# [EXPLORE THE MATERIAL]
a) In the article on the NFIB lawsuit, what share of all employers do small firms represent, according to the U.S. Small Business Administration?
b) Translate this sentence from the article on the NFIB lawsuit into Spanish: "Small businesses DO need reforms that help to reduce costs and increase choices."
c) In the article on the NFIB lawsuit, rewrite everything from "NFIB chief executive" down to "freedoms and liberties.", changing "job creators" to "employers".

[[ SELECTED PASSAGE open ]]

The National Federation of Independent Business, representing the interests of small businesses across America, today joined more 20 states on the lawsuit challenging the constitutionality of Obamacare. The move is the latest blow to President Obama’s post-passage public relations effort.

NFIB’s involvement was prompted by the individual and employer mandates, new taxes and onerous paperwork requirements. An accompanying statement said the Patient Protection and Affordable Care Act would devastate small business, threatening their viability. The lawsuit’s two main legal claims involve the unconstitutionality of the individual mandate.

Last month Heritage’s John Ligon documented how Obamacare penalizes small businesses: higher health care costs, an ineffective small business tax credit, higher regulation compliance costs, and Medicare taxes on “flow-through” and investment income.

NFIB chief executive Dan Danner said the law simply went too far:

We want to make it very clear: NFIB has a long history of working on and supporting healthcare reform. We are not part of the ‘Just say no’ crowd. Small businesses DO need reforms that help to reduce costs and increase choices. We have encouraged reforms that cover pre-existing conditions, help to create effective and affordable national exchanges, provide the ability to buy across state lines, and include liability reform. But this new law resulted in more bad than good for our nation’s job creators. And this law is a bridge too far in terms of the future of our constitutional freedoms and liberties.

So what makes the NFIB’s involvement important? The fact that small firms represent 99.7 percent of all employers, according to the U.S. Small Business Administration, sends a strong message Obama.

[[ SELECTED PASSAGE closed ]]
[[ RECORDED INFORMATION open ]]

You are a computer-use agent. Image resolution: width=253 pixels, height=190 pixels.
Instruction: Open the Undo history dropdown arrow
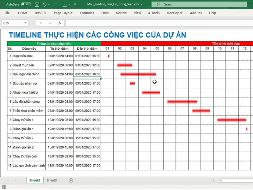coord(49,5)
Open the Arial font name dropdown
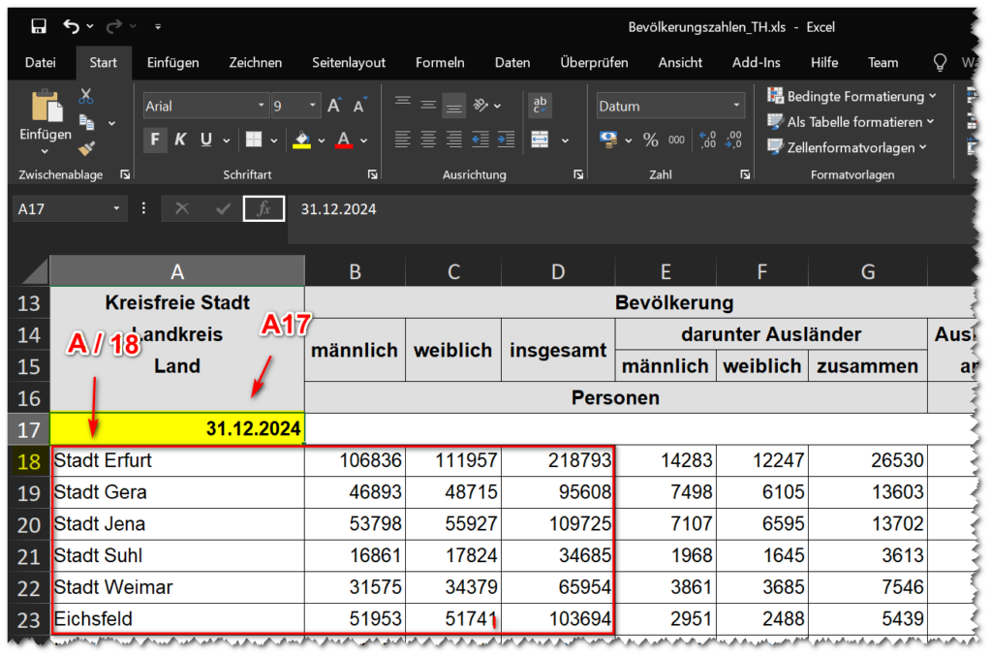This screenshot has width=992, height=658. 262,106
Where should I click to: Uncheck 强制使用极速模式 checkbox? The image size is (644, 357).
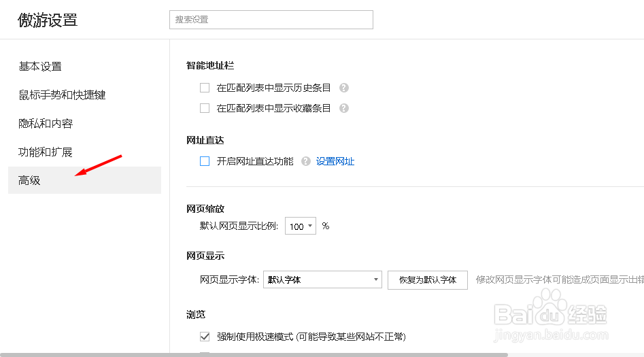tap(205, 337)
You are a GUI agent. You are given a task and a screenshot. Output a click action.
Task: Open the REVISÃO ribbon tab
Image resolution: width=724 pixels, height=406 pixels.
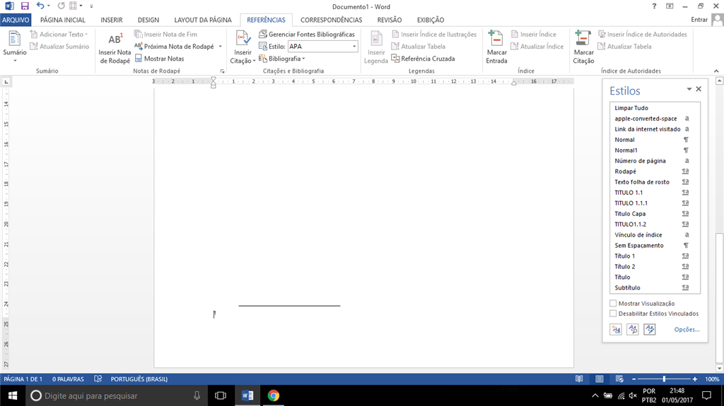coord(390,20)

[[ RECORDED INFORMATION closed ]]
[[ RECORDED INFORMATION open ]]

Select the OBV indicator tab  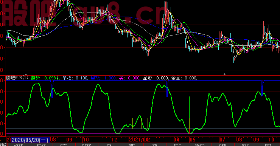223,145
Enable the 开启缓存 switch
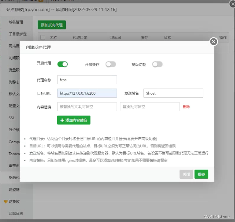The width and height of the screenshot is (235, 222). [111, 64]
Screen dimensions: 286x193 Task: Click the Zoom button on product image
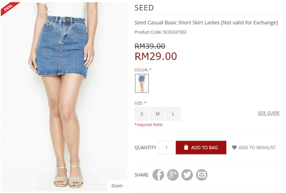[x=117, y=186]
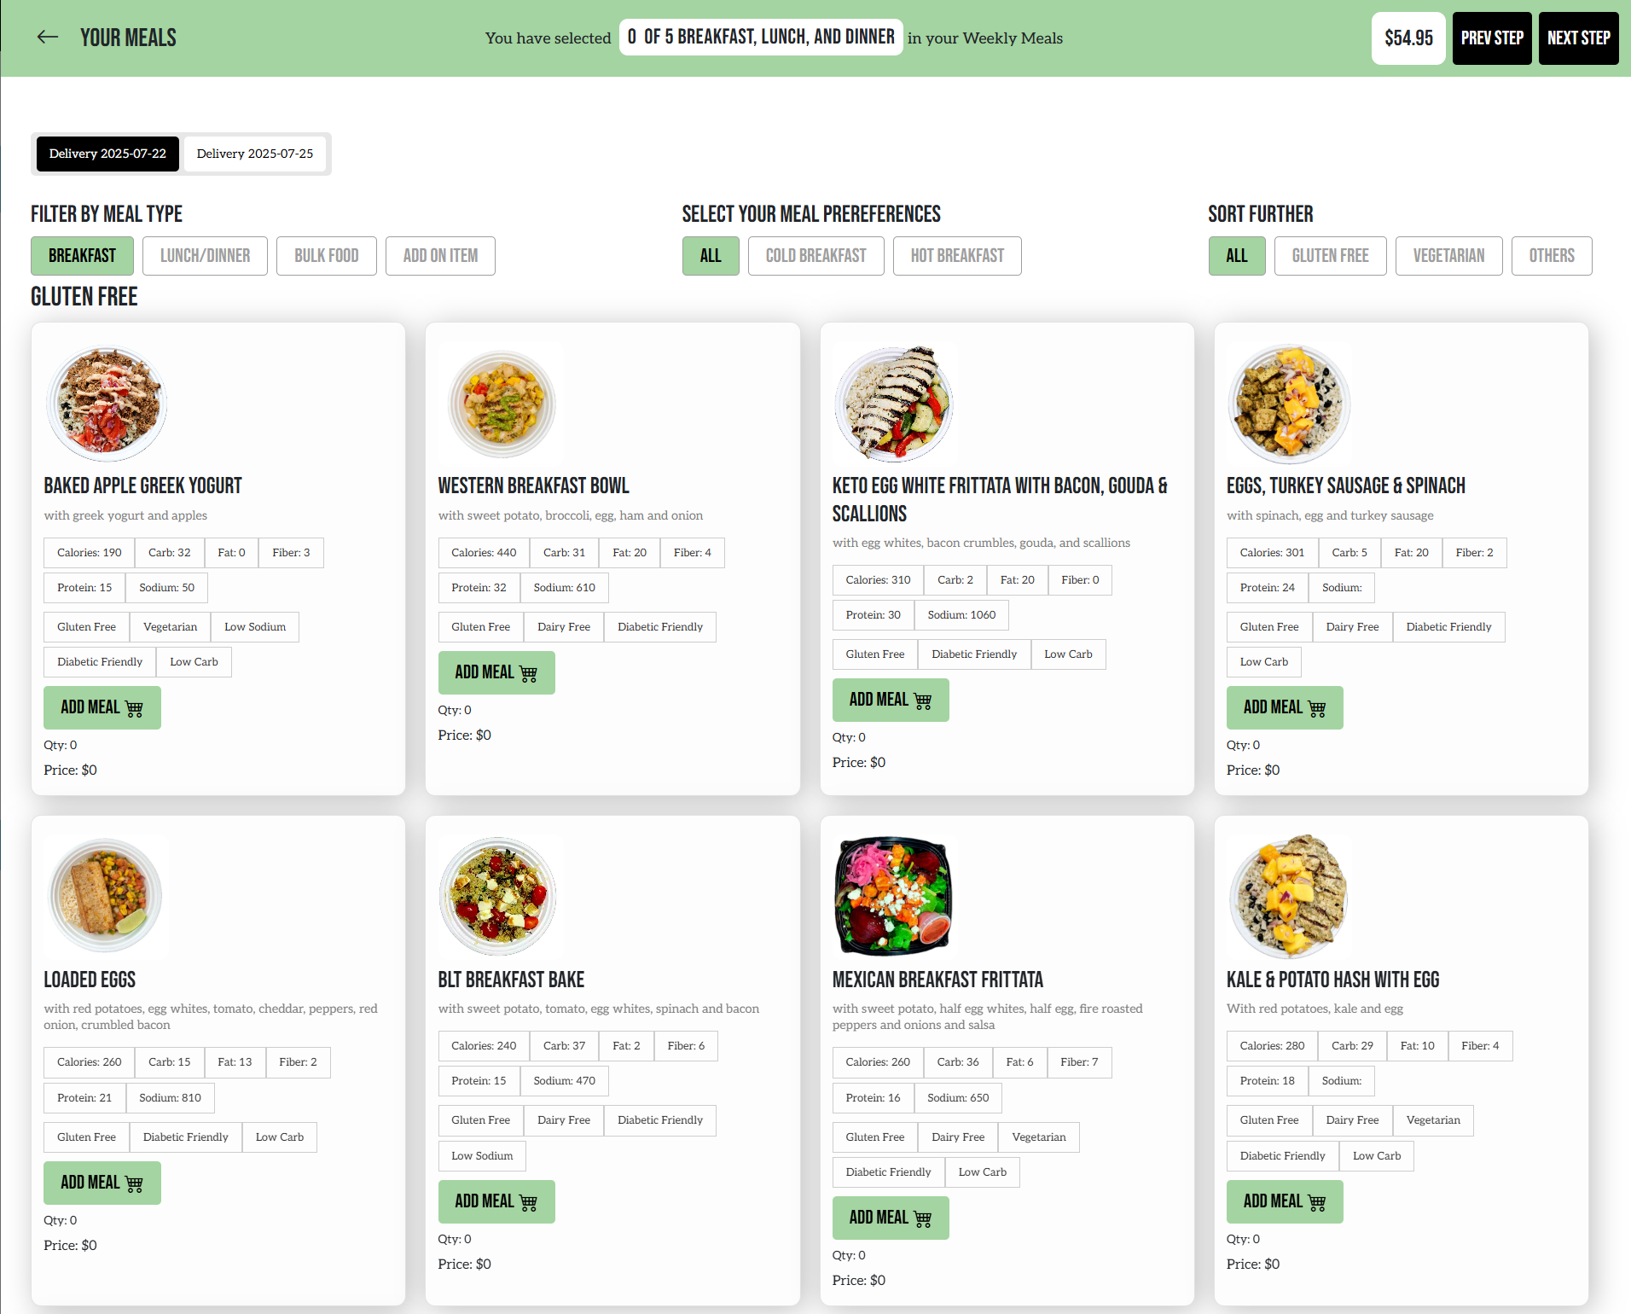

[[ RECORDED INFORMATION closed ]]

# [SOLUTIONS TO EACH TASK]
a) Small firms represent 99.7 percent of all employers.

b) Las pequeñas empresas SÍ necesitan reformas que ayuden a reducir los costos y a aumentar las opciones.

c)
NFIB chief executive Dan Danner said the law simply went too far:

We want to make it very clear: NFIB has a long history of working on and supporting healthcare reform. We are not part of the ‘Just say no’ crowd. Small businesses DO need reforms that help to reduce costs and increase choices. We have encouraged reforms that cover pre-existing conditions, help to create effective and affordable national exchanges, provide the ability to buy across state lines, and include liability reform. But this new law resulted in more bad than good for our nation’s employers. And this law is a bridge too far in terms of the future of our constitutional freedoms and liberties.